YT: Our work illuminates three major directions for future human genetics research.
First, our study underscores the importance of considering ancestry-shared genetic effects in common complex traits. We evaluated our approach, focusing on anthropometric and hematological traits. However, it does not mean those are the only traits that would benefit from the proposed approach. Clearly, as the research community, we should expand the analysis across a wide variety of phenotypes, including disease and non-disease traits, to see if inclusive modeling of the ancestry-shared genetic effects would be helpful.
Second, our work highlights the critical importance of considering the continuum of genetic ancestry. We focused on the PGS modeling, but there would be other application areas where an inclusive approach would be beneficial. There are many “post-GWAS” analysis tools in the field, and they typically inherit the results of population stratification performed as a prerequisite for GWAS. The recent developments in multivariate models allow direct modeling of the continuum of genetic ancestry. It offers opportunities to develop more inclusive post-GWAS analysis methods.
Third, our work demonstrates what could be possible with methodological innovations in privacy-preserving federated learning, which, in principle, enables the sharing of individual-level data. Our study focused on a single cohort as proof of principle, and including an even larger number of individuals, possibly from multiple cohorts through the sharing of individual-level data, would further increase the power and improve predictive performance and transferability.
I am excited about all of the three future directions, and I hope many people will join our efforts.
KS: What advice do you have for trainees/young scientists?
YT: It’s a great question, partly because I am still a postdoc trainee and immensely learning from my mentors and colleagues. Here, I’d like to introduce “shu-ha-ri” (守破離), a Japanese concept of learning skills to mastery. It was a term originally used in military strategy in the 16th century, but the Japanese tea ceremony played a crucial role in the development of the idea, with substantial contributions by great tea masters, including Sen no Rikyū (1522-1591) and Fuhaku Kawakami (1719-1807). The concept was subsequently widely adopted in many disciplines, including martial arts, classical theaters, and flower arrangement in Japan. I believe some ideas around shu-ha-ri are also relevant in human genetics research.

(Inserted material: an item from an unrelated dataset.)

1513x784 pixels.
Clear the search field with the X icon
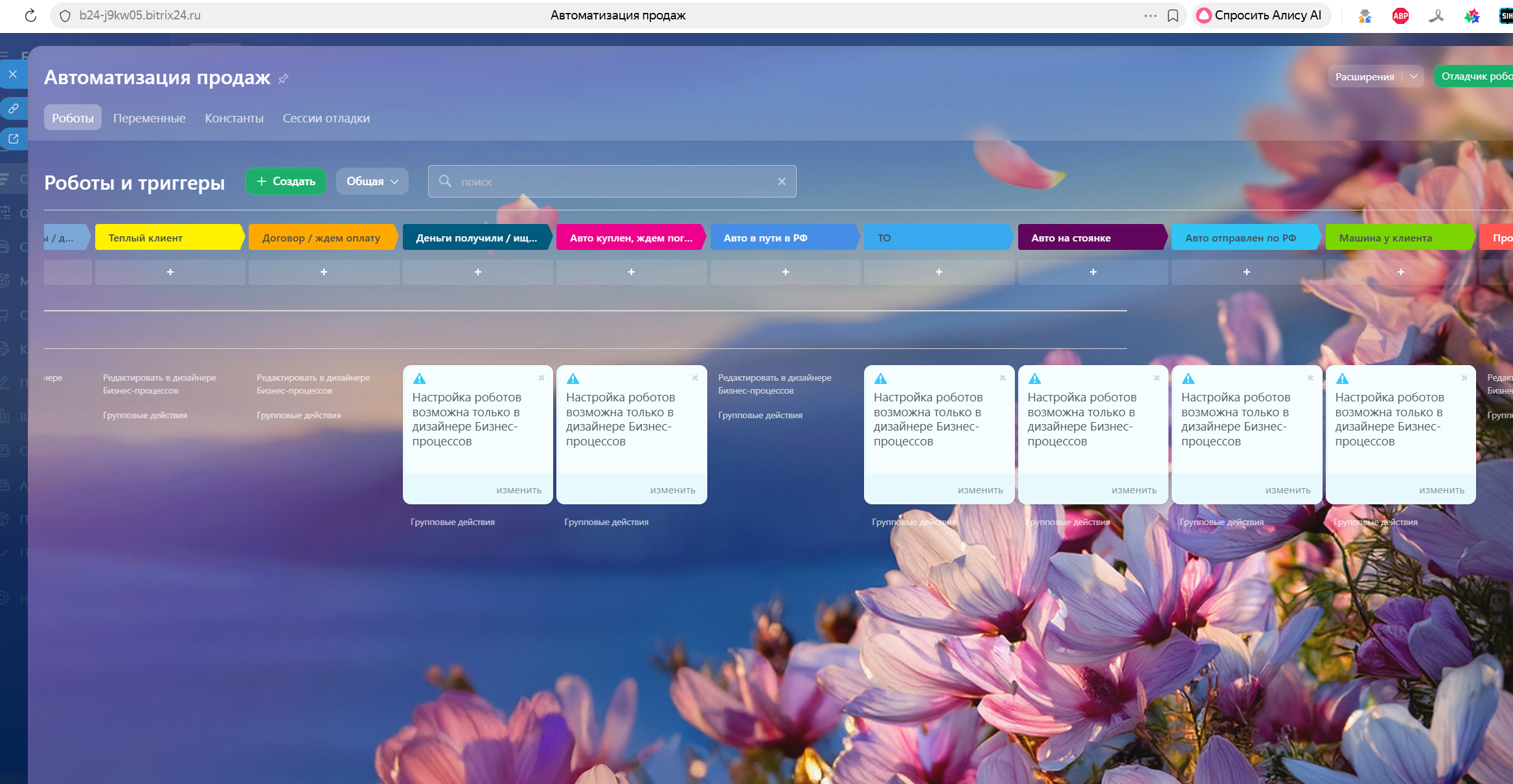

Shu-ha-ri states learning is in three stages. In the beginning (Shu, 守), trainees observe the standard practice in the field without deviation to have a deep understanding of the traditions and the rationales behind them. Human genetics is evolving into an even more interdisciplinary field, and the importance of learning the basics cannot be overstated. Taking classes, talking to your colleagues, and consulting with your mentors help you build the foundations that prepare you for the next step.
In the subsequent stage (Ha, 破), learners explore and possibly diverge or break from the traditional techniques. In human genetics research, we can learn a lot from recent advancements in statistics, machine learning, and data analysis. The methods in those fields may not perfectly align with the standard practice in our field. Cultivating your curiosity would help you bring insights into human genetics research.
In the final stage (Ri, 離), learners have so thoroughly internalized the practice that they move beyond the original teachings, possibly establishing something entirely new as their own style. The transition to the last stage occurs naturally without intention.
As a postdoc trainee, I see myself transitioning from the first to the second stage. I would like to establish my own style in human genetics research in the future.
KS: And for fun, tell us something about your life outside of the lab.
YT: I enjoy running, swimming, and downhill skiing. I finished my first (indoor) triathlon last year and my first full marathon a few weeks ago. Outdoor physical activities help me reduce eye strain, breathe fresh air, and sometimes provide new insights.